P-ISSN: 2394-1685 | E-ISSN: 2394-1693 | CODEN: IJPEJB
Background: Anterior Cruciate Ligament (ACL) injuries pose significant physical and psychological challenges during postoperative recovery, particularly among active individuals. Standard rehabilitation often focuses on physical recovery, but psychological barriers like anxiety and fear of re-injury can impede progress. This case report presents a multimodal rehabilitation approach integrating blood flow restriction therapy, neuromuscular electrical stimulation (NMES), and Cognitive Behavioral Therapy (CBT) in a female following ACL reconstruction.
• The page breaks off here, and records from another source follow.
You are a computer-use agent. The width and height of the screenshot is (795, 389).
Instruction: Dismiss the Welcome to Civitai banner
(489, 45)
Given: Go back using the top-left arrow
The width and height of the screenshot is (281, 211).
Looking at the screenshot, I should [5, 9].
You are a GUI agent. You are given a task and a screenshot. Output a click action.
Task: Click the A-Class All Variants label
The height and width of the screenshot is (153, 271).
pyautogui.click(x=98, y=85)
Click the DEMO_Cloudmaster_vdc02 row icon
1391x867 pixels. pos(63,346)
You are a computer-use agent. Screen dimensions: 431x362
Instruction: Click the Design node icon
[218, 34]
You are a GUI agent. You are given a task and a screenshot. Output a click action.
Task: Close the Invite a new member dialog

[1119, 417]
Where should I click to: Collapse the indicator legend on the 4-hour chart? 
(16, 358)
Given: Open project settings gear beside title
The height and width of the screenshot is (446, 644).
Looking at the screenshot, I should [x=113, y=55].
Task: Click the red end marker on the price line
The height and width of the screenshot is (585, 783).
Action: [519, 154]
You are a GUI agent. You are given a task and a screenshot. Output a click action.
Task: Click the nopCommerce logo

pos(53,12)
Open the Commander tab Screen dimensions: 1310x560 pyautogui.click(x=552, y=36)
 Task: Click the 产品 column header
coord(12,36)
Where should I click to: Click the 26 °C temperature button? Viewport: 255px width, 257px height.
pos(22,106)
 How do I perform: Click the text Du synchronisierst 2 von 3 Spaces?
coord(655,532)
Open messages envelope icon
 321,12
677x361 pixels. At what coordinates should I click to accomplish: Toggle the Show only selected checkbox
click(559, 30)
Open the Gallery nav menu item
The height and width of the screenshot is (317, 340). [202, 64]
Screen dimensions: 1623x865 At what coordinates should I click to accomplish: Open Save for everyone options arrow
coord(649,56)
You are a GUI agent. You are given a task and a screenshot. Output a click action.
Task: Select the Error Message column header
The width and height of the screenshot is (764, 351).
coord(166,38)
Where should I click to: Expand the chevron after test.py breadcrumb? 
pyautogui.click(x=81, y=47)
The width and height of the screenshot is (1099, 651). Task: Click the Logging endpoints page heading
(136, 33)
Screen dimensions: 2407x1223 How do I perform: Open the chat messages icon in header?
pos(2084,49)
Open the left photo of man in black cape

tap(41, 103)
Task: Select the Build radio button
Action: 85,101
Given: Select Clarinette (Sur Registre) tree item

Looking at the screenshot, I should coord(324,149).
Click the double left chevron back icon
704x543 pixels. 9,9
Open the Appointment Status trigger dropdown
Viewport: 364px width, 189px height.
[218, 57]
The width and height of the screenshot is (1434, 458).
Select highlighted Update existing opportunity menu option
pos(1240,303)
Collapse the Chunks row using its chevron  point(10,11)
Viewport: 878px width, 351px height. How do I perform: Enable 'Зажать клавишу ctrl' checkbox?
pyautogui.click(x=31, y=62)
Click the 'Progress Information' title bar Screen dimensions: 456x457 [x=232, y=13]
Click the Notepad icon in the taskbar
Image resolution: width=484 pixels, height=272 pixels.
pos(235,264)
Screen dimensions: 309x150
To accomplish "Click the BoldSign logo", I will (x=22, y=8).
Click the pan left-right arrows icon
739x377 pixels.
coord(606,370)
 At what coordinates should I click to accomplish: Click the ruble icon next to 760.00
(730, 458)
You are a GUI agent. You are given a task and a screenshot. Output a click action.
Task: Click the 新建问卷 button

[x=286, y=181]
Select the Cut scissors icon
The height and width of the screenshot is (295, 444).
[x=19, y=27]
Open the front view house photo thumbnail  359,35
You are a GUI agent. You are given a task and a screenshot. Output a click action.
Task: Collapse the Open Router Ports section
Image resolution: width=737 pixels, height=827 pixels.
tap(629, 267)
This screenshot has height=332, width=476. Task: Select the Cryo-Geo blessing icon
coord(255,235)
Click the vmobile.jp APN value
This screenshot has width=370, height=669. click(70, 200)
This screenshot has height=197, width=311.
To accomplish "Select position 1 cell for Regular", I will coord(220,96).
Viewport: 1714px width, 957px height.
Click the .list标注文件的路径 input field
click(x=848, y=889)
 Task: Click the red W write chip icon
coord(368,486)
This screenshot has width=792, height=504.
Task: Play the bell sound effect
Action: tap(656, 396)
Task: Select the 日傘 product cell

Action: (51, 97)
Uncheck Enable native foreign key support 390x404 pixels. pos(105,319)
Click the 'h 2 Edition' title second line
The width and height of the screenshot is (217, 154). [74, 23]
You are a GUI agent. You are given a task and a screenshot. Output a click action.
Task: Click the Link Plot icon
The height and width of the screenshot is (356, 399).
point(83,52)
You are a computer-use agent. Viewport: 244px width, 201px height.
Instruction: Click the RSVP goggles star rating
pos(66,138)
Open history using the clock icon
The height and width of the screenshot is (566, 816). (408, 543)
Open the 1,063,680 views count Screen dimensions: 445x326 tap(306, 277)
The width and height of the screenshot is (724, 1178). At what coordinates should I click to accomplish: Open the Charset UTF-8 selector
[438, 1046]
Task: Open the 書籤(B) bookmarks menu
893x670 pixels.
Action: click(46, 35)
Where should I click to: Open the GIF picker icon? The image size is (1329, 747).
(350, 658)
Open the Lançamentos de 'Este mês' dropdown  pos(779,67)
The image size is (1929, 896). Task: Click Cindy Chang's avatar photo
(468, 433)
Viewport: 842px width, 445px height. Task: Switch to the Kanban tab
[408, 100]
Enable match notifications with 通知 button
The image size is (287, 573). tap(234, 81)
Case Presentation: A 42-year-old female presented with a chronic history of right knee instability culminating in a high-grade ACL tear and medial meniscus injury. Post-arthroscopic reconstruction, she reported severe pain (NPRS 8–9/10), limited knee mobility (active ROM 0–15°), quadriceps weakness (grade 2+), and moderate anxiety (BAI 25). Her rehabilitation included progressive exercise therapy based on Kisner & Colby framework, Blood Flow Restriction (BFR) therapy, NMES, and structured CBT to address psychological concerns.
Intervention & Outcome: Over six weeks, the patient demonstrated consistent improvements: NPRS reduced to 3/10, active knee flexion increased to 0–115°, quadriceps strength reached grade 3+, and BAI score dropped to 20. CBT techniques—including cognitive restructuring, graded exposure, and behavioural activation—effectively reduced anxiety and enhanced rehabilitation adherence. The patient successfully returned to dance-related activities.
Conclusion: A comprehensive, multimodal rehabilitation protocol combining physical and psychological interventions facilitated significant improvements in pain, strength, mobility, and anxiety. This approach supports the integration of mental health strategies within physical rehabilitation for optimal recovery after ACL reconstruction.